Some of the fake attorney bios appear to have been copied and pasted directly from those of real lawyers on the website for Cravath, Swain & Moore, a top-flight New York law firm, according to New York Law Journal.
Around the summer of 2017, Lambert allegedly landed a client who was having problems with a credit reporting agency. Over the next several months, the government says, the client drained their retirement savings account to pay Lambert fees totaling more than $10,000, only to have Lambert stop responding to the client’s emails. Another client allegedly paid Lambert $1,500 for help drafting a will. Lambert also allegedly bilked money from an accountant working on behalf of an IT company in Texas, from a skincare company and from a printing company. All told, the government says, the PayPal account used by Lambert in the scheme took in more than $50,000.
Meanwhile, Students for Trump was being scrutinized by the Federal Election Commission. As of last February, the FEC had sent the group nine letters seeking financial information the group was legally required to report, according to the Daily Beast. The group blamed Lambert for the lapse.
“As you will see, all records are under John Lambert, who is no longer with SFT and hasn’t been with us for some time,” a spokeswoman told the Daily Beast at the time. Last April, the FEC shut down the group’s committee, though Students for Trump continues to operate as a grassroots group on social media.
In the years since the election, Lambert stayed in touch with friends. They were under the impression he was working at a law firm or doing some sort of business consulting — at least, until last month. As late as Monday, April 15, one longtime friend said he exchanged text messages with Lambert and got no indication that anything was amiss. The next day, Lambert was arrested.
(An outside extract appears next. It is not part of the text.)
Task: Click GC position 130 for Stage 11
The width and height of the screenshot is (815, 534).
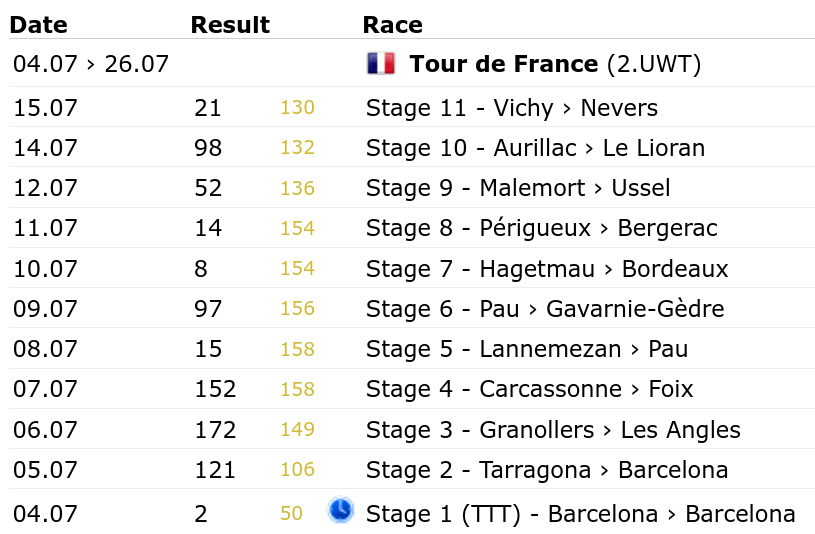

When Lambert stopped responding to communications, friends became worried. They learned of his arrest by googling his name and finding a New York Law Journal article about it.
"He’s been a good friend to me, and I think overall he’s a nice guy,” said the friend who texted with Lambert the day before his arrest. “It kind of shocked me when I heard about this.”
Lambert appeared in court in New York in late April and was released on $20,000 bail. He stands charged of one count of wire fraud and one count of conspiracy to commit wire fraud, each of which carries up to 20 years in prison if he is convicted, though the maximum sentence is rarely imposed. He is scheduled to appear for a preliminary hearing on May 29.
In the meantime, those who rode the Trump train alongside him are sorting through their confusion — wondering how someone they admired and believed in ended up the target of a federal indictment.
“The John I knew — this is just out of character for him. He cares deeply about his friends and his family,” said Abbie Green, a friend of Lambert’s who served as Students for Trump's national recruitment director. “He was maybe caught up with the wrong people and distracted by the glamour of a legal career. He’s very smart, he has the skills, so I’m just surprised he would take a shortcut to pursue his dreams.”
Green predicted that Lambert would bounce back. “I think he’ll definitely learn from this experience,” she said. “He was never one to make the same mistake twice.”
Despite Lambert’s personal problems, and the campaign’s disavowal, the group he launched continues to enjoy the president’s seal of approval. On Saturday, Trump retweeted a message from Students for Trump to his 60 million followers. “With President Trump leading us,” it said, “America is a BETTER and SAFER place.”